Despite the fact he dresses like a prince, Sabo would rather be the knight in the heat of battle.
Despite the fact he is fair in hair, Sabo is far from the stereotype dumb blond (which is a dumb stereotype, to begin with)
Despite the fact he is noble, Sabo can often be found in the commoners market scoffing at the rich men’s sensitivities.
 Being an omega wasn’t a big role in his life nor was it something to take much notice in everyday activities. It was just something he was, the same importance as being tall- another thing that made people believe he was an alpha- where someone would point it out only in selected settings.
In the old days, omegas weren’t allowed as many rights as their alphas and betas counterparts seeing as they were seen as the “delicate” and “frail”  sort of people. But times have changed, and nowadays people have come to terms with the fact that their Presenting was not in charge of their worth or roles in society.
Of course, there were some that clung to the old ways, (his parents were a fine example) who had the ideal image of what Presenting class were supposed to be and stereotypes still ran rampage (Which is why people got shocked at Sabo’s) but they weren’t as limiting as before.
With the invention of Scent Suppressers, most of the youth didn’t even know what Presenting class their friends were without one of them saying it themselves.
Sabo, however, can admit to being lonely. He wanted a Beta or Alpha to cuddle up with but not because of his class. He just likes being the big spoon to someone and having a fulfilling romantic relationship.   
Just his luck that only Omegas and the rare not his type Betas flirted with him. The last time he almost screamed when an Omega had attempted to lure him in with a naughty little hint of his scent. The guy had been far too daring but Sabo gave him points for trying.
There were a few he liked, but for some reason, they didn’t like him. Now it was stated that his P class was only pointed out in certain circumstances, and while true, they tended to be mostly in his love life. A real inconvenience if you asked him.
“I just wish someone would stay with me even after finding out my P Class.” He whines to Koala and Law, who was a Beta and Alpha respectively. They were taking a break together at a local cafe as per usual in their work schedules. “Did I tell you the last date I went on ended with a “You shouldn’t trick innocent Betas like myself.” bit? Like hey asshole, you were the one that walked up to me at the bar, not the other way around.” 
Koala snorts into her hand.  “Sounds like you dodged a real loser then.”
Law raised his hot chocolate as if though he was casting a blessing upon the table. “To our amazing dodging skills good lads. And lady.”

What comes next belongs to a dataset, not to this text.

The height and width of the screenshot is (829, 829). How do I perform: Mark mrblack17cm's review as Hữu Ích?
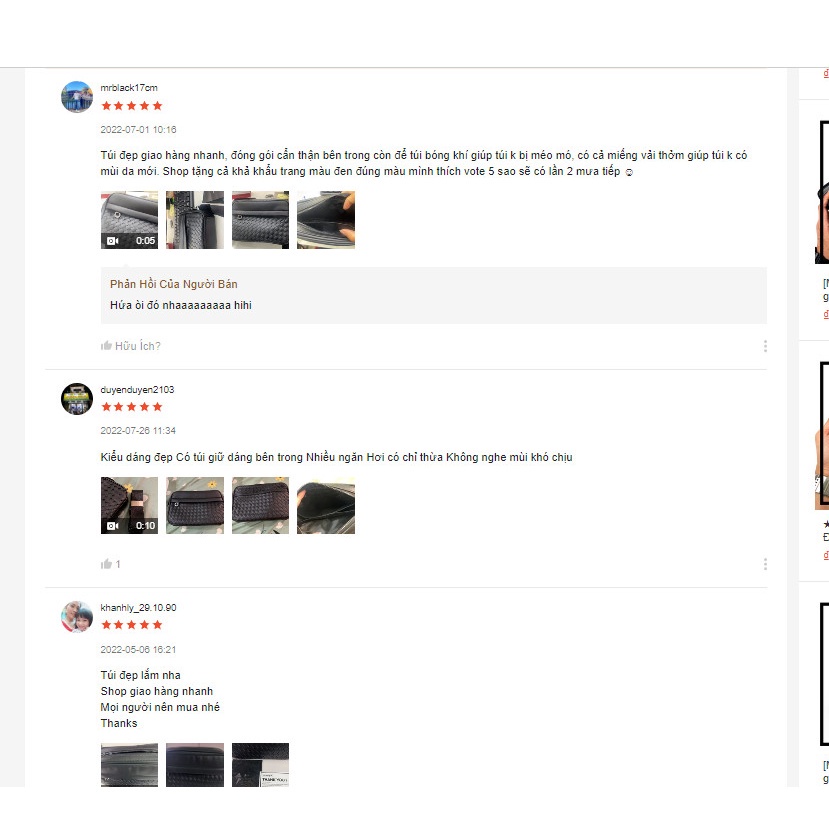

“We all know I’m the best lad here” Koala counters easily. “When it comes down to it, you’re both peasants.”
“Isn’t Sabo a literal lord? Or was that a fever dream I had once.”
“It was a fever dream”
“Figured.”
Sabo hated to admit it, but his friends' antics did cause his lips to twitch in amusement. He didn’t want to be cheered up though, he wanted to pout a bit and whine about his bad luck. “Can we please get back on topic? How am I ever going to find love?”
Koala tapped her chin then snapped her fingers. Based on her expression Sabo knew to be on guard. “We could set you up.”

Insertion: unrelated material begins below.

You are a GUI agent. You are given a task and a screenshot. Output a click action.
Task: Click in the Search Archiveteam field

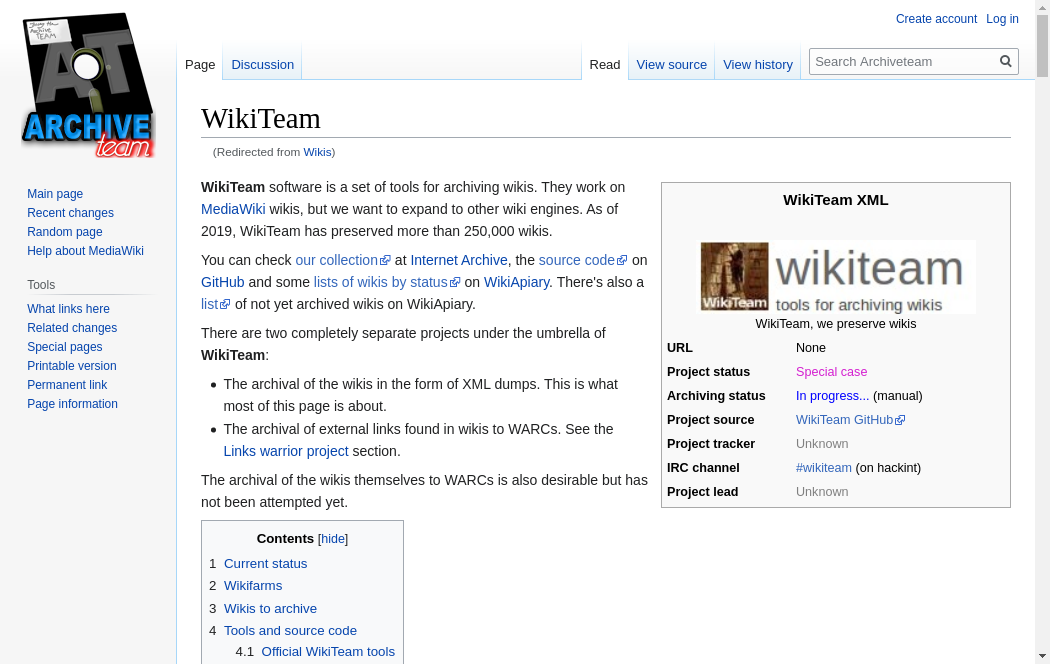(902, 61)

“I rather eat poison.” Sabo quickly shots down the idea. Across from him, his best friends deflates with a pout. 
“I rather you do that then whine about how lonely you are too”  Law tacks on with a nonchalance that the blond envies sometimes. “Besides, what the worst that can happen? You go on a date, it doesn’t work and you keep looking.”
Sabo rubs a hand over his face. “I don’t date a friend’s family or friends. It makes things awkward if they don’t work out.”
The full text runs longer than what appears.